Physics-inspired Equivariant Descriptors of Non-bonded Interactions

TL;DR

This paper introduces an extension to the LODE framework that effectively models long-range non-bonded interactions in atomistic systems, integrating physical principles with machine learning for improved accuracy and efficiency.

Contribution

It generalizes the LODE framework to handle diverse long-range interactions using multipole expansion, enabling consistent and physically interpretable modeling of non-bonded forces.

Findings

Successfully applied to toy systems demonstrating proof of concept.

Extended to molecular dimers to test limits and versatility.

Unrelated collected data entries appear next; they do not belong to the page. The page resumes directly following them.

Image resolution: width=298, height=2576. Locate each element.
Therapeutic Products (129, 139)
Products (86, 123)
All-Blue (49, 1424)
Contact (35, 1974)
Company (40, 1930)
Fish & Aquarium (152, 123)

Provides a unified, physically interpretable approach for non-bonded interactions.

Abstract

One essential ingredient in many machine learning (ML) based methods for atomistic modeling of materials and molecules is the use of locality. While allowing better system-size scaling, this systematically neglects long-range (LR) effects, such as electrostatics or dispersion interaction. We present an extension of the long distance equivariant (LODE) framework that can handle diverse LR interactions in a consistent way, and seamlessly integrates with preexisting methods by building new sets of atom centered features. We provide a direct physical interpretation of these using the multipole expansion, which allows for simpler and more efficient implementations. The framework is applied to simple toy systems as proof of concept, and a heterogeneous set of molecular dimers to push the method to its limits. By generalizing LODE to arbitrary asymptotic behaviors, we provide a coherent approach to treat arbitrary two- and many-body non-bonded interactions in the data-driven modeling of matter.